L'esercito americano ha preso Baghdad, Roy Miller (Matt Damon) è a capo di un'unità dell'esercito incaricata di esplorare diversi siti indicati come possibili nascondigli delle armi di distruzione di massa delle quali il regime iracheno sembra essere in possesso. Dopo diverse missioni il gruppo è ancora fermo al palo, i siti indicati dall'intelligence si rivelano sempre vuoti e le informazioni un buco nell'acqua dopo l'altro. Miller inizia a sospettare che qualcosa di anomalo sia da ricercarsi nelle fonti delle informazioni, esterna i suoi dubbi durante una riunione con i vertici suscitando fastidio in Clark Poundstone (Greg Kinnear), rappresentante del Governo U.S.A. in Iraq, e interesse in Martin Brown (Brendan Gleeson), agente C.I.A. che ha lo stesso punto di vista del militare. Miller così inizia a lavorare e ad indagare sul campo, si avvale della collaborazione di un informatore del posto, Freddy (Khalid Abdalla), grazie al quale riuscirà ad arrivare al Generale Al-Rawi (Ygal Naor), uno dei principali ricercati del famoso mazzo di carte usato dai soldati americani, e a dipanare la matassa che si è creata dietro ai motivi dell'intervento in Iraq.

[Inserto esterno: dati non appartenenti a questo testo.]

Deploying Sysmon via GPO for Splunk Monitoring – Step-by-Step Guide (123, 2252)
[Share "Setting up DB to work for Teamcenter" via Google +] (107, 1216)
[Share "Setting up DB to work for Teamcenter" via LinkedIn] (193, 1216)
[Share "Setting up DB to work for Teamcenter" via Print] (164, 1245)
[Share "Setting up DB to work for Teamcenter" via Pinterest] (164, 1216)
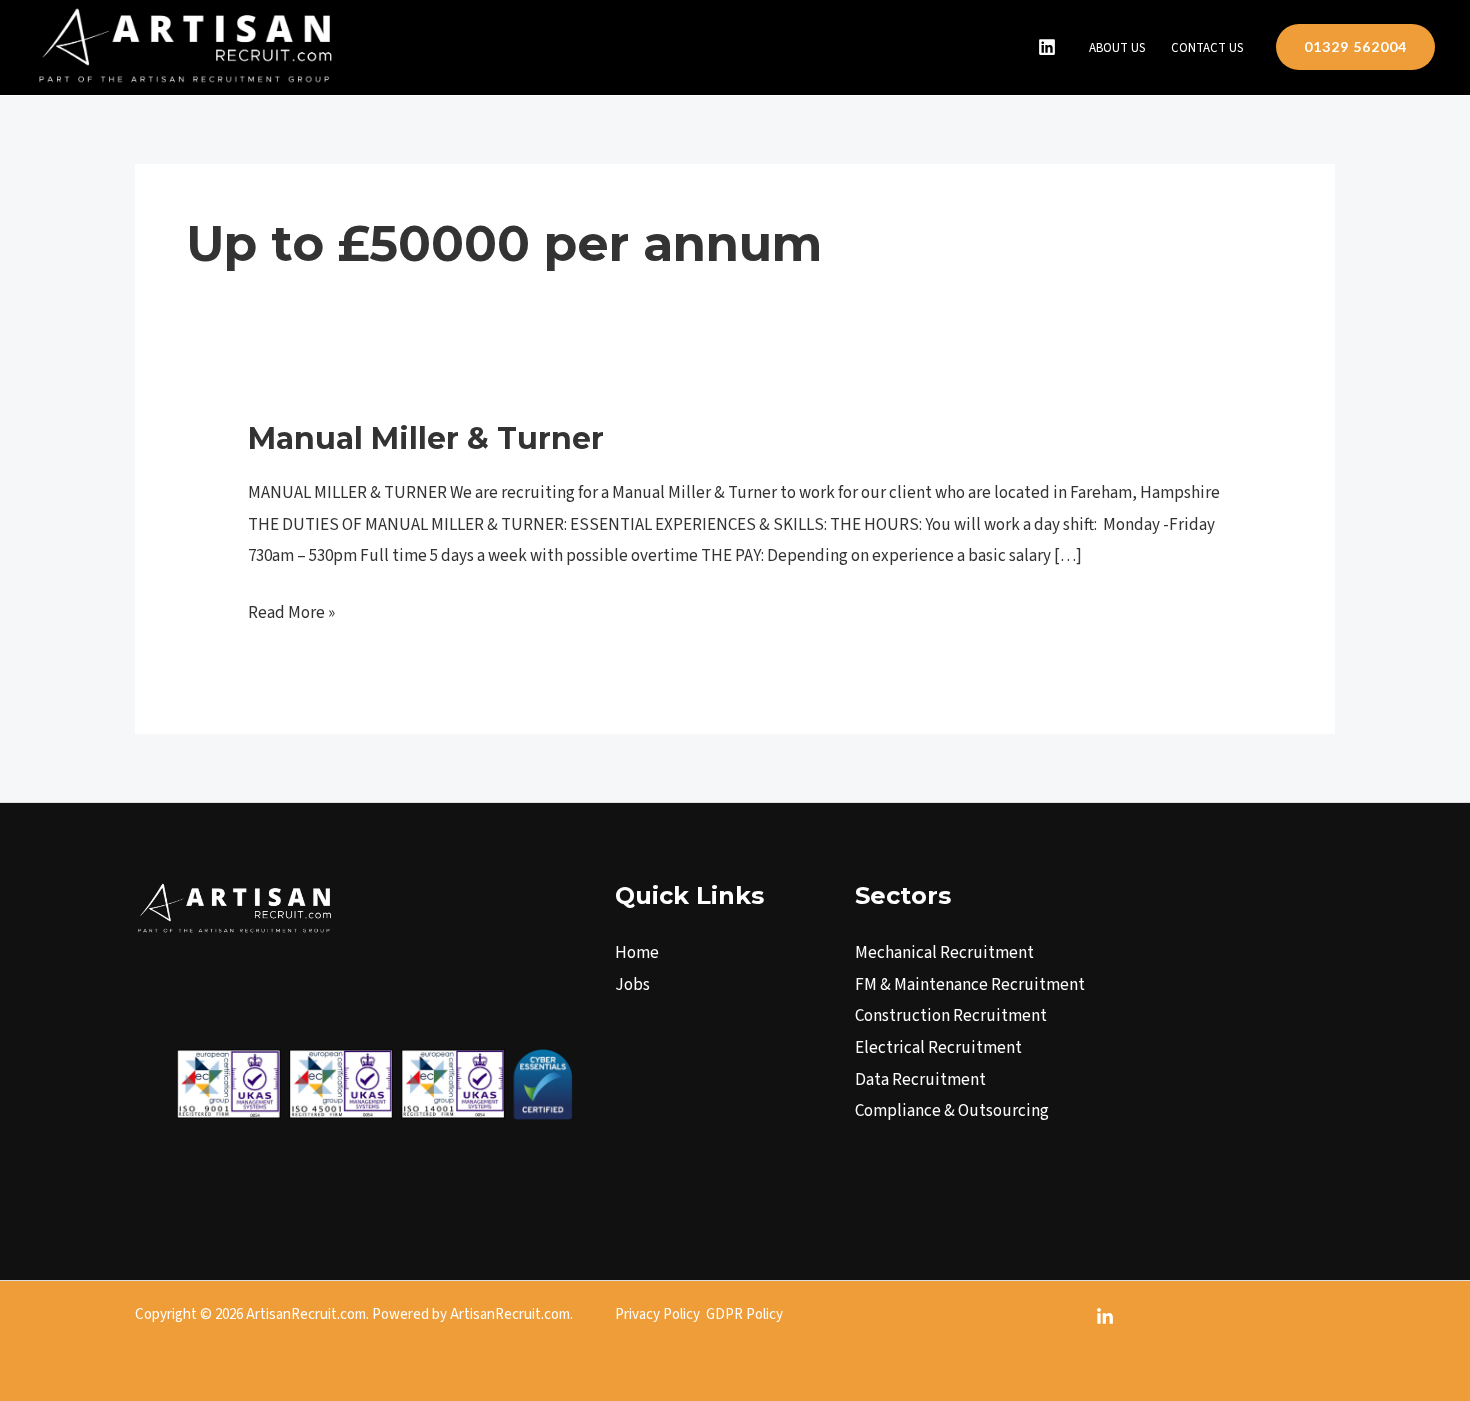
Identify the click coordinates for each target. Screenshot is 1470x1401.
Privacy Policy (657, 1314)
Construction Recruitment (951, 1016)
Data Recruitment (920, 1080)
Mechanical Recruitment (944, 953)
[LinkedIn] (1047, 47)
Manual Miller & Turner (426, 438)
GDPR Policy (744, 1314)
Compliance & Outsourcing (952, 1111)
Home (637, 953)
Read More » (291, 611)
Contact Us (1207, 48)
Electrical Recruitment (938, 1048)
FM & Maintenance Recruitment (970, 985)
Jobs (632, 985)
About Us (1117, 48)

Il protagonista del film è un uomo che ancora crede nella giusta causa, che ad ogni reazione debba corrispondere una motivazione valida, indiscutibile e moralmente accettabile. Miller, interpretato al meglio da Matt Damon, attore versatile che con la sua faccia comune sembra adattarsi ad ogni ruolo, non è in Iraq per accettare ciecamente le bieche manovre del suo Governo, è un soldato pietoso rispettoso della popolazione locale dalla quale, tramite la figura di Freddy, attraverso pochissime frasi che colpiscono come dei diretti al volto fortissimi, capirà quanto la posizione del suo Paese sia sbagliata e prepotente, lezioni di morale e umanità che purtroppo nell'economia di una guerra internazionale non contano niente. In questi episodi, forse gli unici di contenuto vero, Damon è bravissimo a incassare i colpi, le parole sembra colpiscano davvero più delle pallottole, il resto è costruzione e messa in scena di Storia nota nella cornice di un film di genere molto ben realizzato.